I felt like I might have been better off catching the Santa Lora virus myself. 

(note to self - stop reading popular big five books. you know you'll just end up being disappointed. why keep putting yourself through that?)





Alex Difrancesco
Civil Coping Mechanisms 
(Releases February 15th)

4 stars

In Psychopomps, Alex swings wide the doors, letting the reader crawl deep down inside, sharing with us their confusion, frustrations, losses, and ultimate relief as they move along their journey to self discovery. 
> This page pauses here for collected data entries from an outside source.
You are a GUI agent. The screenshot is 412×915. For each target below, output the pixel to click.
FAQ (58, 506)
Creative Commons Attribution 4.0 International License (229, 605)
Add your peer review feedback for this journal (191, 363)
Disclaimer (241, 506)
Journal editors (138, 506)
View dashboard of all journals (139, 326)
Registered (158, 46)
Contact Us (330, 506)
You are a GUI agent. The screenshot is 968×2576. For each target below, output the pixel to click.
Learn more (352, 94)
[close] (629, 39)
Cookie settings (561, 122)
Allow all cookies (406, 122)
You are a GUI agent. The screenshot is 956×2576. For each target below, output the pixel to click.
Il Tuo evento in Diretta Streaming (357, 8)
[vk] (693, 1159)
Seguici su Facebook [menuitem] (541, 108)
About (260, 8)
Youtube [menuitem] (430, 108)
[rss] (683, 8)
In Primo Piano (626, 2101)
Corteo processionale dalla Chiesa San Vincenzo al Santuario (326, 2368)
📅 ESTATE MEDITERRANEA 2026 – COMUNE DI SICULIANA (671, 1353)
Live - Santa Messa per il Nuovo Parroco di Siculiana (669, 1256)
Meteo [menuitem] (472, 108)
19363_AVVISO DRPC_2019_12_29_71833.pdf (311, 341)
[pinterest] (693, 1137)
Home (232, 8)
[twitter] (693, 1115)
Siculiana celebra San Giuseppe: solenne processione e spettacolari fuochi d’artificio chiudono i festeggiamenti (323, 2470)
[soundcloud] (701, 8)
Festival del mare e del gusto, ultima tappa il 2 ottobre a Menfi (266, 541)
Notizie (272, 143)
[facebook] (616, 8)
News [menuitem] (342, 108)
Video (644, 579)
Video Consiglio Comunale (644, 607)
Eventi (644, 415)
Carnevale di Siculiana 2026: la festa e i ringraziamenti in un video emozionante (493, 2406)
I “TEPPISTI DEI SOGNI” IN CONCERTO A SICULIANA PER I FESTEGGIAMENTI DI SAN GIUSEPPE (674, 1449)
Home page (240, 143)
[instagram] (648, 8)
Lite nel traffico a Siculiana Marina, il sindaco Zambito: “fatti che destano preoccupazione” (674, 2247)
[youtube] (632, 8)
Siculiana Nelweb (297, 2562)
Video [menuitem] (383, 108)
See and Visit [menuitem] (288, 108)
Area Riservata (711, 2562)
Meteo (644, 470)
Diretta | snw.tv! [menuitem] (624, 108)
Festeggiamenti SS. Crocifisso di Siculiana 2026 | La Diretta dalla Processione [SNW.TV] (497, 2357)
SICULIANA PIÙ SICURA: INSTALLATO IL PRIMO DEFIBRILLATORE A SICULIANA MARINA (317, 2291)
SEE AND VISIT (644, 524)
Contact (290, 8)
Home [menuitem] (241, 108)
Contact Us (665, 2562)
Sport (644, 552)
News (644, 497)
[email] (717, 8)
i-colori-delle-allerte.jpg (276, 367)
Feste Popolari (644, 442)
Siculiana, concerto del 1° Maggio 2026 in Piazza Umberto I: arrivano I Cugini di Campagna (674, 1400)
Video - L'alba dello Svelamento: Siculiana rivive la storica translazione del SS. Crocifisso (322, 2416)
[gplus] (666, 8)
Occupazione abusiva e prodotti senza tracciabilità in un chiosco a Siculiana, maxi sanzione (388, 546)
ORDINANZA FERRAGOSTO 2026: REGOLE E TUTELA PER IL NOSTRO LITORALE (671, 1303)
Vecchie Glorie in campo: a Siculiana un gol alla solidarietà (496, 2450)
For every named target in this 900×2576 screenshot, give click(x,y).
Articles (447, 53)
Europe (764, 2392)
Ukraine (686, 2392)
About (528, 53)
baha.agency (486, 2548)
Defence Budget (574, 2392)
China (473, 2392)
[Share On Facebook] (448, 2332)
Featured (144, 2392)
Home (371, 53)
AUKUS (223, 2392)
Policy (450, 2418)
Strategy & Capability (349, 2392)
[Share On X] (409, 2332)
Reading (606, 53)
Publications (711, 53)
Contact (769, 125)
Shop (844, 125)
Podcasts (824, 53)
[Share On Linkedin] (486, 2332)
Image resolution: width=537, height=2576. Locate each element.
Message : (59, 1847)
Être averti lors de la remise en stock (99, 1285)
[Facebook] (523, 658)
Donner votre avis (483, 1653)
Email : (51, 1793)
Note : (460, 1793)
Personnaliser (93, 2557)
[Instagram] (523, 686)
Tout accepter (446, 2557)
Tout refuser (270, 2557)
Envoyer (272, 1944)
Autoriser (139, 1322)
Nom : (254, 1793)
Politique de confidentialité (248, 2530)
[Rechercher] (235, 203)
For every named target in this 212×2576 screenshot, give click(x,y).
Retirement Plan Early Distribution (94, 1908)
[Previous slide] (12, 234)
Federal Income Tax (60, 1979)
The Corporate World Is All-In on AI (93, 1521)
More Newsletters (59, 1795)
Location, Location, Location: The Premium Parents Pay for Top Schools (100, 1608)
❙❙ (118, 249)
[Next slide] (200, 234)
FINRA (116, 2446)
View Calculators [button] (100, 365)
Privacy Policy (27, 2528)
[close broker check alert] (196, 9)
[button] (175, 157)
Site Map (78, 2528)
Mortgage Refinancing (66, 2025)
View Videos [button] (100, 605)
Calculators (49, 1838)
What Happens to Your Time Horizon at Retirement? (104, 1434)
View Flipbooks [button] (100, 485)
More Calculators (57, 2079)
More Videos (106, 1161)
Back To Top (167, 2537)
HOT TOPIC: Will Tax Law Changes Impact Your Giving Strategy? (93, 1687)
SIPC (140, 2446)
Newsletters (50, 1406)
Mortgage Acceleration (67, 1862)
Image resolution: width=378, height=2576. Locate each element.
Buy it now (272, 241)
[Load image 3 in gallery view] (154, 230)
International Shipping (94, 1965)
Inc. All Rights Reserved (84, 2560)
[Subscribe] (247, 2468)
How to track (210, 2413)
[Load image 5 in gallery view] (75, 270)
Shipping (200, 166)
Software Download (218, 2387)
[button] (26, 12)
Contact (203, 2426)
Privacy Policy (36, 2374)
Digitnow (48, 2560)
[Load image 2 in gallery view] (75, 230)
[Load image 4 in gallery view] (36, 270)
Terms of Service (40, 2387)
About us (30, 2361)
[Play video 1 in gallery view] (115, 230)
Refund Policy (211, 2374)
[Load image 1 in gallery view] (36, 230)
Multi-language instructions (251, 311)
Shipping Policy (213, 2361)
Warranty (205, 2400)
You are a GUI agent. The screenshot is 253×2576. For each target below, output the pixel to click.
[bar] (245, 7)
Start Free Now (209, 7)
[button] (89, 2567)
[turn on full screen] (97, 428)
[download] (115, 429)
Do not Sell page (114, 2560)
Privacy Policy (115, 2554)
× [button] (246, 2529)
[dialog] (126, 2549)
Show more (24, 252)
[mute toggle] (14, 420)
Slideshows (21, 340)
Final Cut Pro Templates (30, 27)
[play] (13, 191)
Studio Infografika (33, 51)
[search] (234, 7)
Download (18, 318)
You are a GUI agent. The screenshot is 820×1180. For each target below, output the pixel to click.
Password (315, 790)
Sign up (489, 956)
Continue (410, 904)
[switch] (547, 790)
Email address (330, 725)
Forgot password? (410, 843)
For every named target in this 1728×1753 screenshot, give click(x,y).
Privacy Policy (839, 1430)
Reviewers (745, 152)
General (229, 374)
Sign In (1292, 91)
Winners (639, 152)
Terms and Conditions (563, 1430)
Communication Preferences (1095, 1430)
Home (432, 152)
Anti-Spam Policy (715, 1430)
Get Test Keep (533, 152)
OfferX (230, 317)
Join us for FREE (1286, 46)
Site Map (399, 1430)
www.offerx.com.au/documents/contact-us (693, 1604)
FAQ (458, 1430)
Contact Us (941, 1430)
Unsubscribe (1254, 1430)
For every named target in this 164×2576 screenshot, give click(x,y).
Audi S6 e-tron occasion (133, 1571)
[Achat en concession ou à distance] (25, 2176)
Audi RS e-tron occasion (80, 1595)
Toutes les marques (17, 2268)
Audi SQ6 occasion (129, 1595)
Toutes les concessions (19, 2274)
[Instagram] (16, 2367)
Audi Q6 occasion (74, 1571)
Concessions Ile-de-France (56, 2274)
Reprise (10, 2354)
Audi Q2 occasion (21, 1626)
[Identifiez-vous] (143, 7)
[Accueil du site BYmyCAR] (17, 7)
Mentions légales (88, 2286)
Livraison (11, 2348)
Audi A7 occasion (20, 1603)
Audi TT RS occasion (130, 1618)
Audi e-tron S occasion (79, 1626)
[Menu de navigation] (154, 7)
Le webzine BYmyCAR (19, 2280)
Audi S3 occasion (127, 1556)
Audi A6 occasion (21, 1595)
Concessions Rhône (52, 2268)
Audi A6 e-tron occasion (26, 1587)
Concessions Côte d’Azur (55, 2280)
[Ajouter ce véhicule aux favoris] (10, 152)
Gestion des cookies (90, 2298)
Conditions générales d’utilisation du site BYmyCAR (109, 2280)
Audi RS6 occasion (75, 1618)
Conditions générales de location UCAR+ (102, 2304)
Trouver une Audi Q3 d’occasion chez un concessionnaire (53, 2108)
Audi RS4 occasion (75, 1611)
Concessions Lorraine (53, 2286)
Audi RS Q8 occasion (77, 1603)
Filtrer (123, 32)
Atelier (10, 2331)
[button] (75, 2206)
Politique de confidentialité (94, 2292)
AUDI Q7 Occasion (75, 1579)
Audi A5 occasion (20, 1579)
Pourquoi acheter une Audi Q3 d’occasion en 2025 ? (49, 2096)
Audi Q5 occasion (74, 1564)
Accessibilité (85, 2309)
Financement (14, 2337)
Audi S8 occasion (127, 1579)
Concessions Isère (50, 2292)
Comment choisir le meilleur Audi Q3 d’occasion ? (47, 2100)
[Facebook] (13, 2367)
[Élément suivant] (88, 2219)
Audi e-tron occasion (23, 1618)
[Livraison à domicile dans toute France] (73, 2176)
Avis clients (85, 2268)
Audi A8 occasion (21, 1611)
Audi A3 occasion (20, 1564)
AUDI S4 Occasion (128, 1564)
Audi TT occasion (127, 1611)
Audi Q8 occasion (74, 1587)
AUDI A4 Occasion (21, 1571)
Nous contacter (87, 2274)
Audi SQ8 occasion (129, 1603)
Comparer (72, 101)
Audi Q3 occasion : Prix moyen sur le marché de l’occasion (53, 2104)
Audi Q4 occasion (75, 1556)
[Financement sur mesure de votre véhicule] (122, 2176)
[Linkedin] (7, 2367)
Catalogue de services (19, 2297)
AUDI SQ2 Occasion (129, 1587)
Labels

An impressively powerful collection of essays on gender exploration and identity, finding and losing and rediscovering religion, and the always problematic quest for love and understanding as one is still learning to love and understand themselves. And it's courageous as all fuck if you ask me. Shedding your skin like that in front of everyone? What a big hot beautiful mess!




Tyler Barton
Split Lip Press
(Released January 31st)

4 stars

The Quiet Part Loud is a punchy, powerful little thing. It's about blowing your youth wide open - turning a freshy lawned cemetery into a temporary getaway, breakdancing on rooftops, suffocating the crushing boredom of being on the run by pranking everyone who rides the hotel elevators, and wreaking havoc down sleepy neighborhood streets on trash night....Each story showcasing both the beauty and brashness of shedding ones childhood on the strangest of stages.





Shane Jesse Christmass
Apocalypse Party 
(Released January 31st)

4 stars

I really have no idea what I just read. It's one of the more refreshingly experimental fiction titles I've read in a while. The narrator and the characters with which they engage all appear to switch genders throughout the text, and engage in a ridiculous amount of sex... rough, kinky, oh my god some of that must have hurt sex. 

Though the story is linear - it appears to have a start and an end - there isn't actally much of a "story". Shane cleverly hynotizes his readers with an onslaught of short, incomplete sentences that hit you like repetitive bursts of color behind the eyelid, in rapid, manic succession. Honestly, the book is one giant paragraph of paranoia. 

This is certainly not going to be for everyone. I bet it won't even be for you, my dear loyal readers. But holy hell it was a fun fucking ride for me!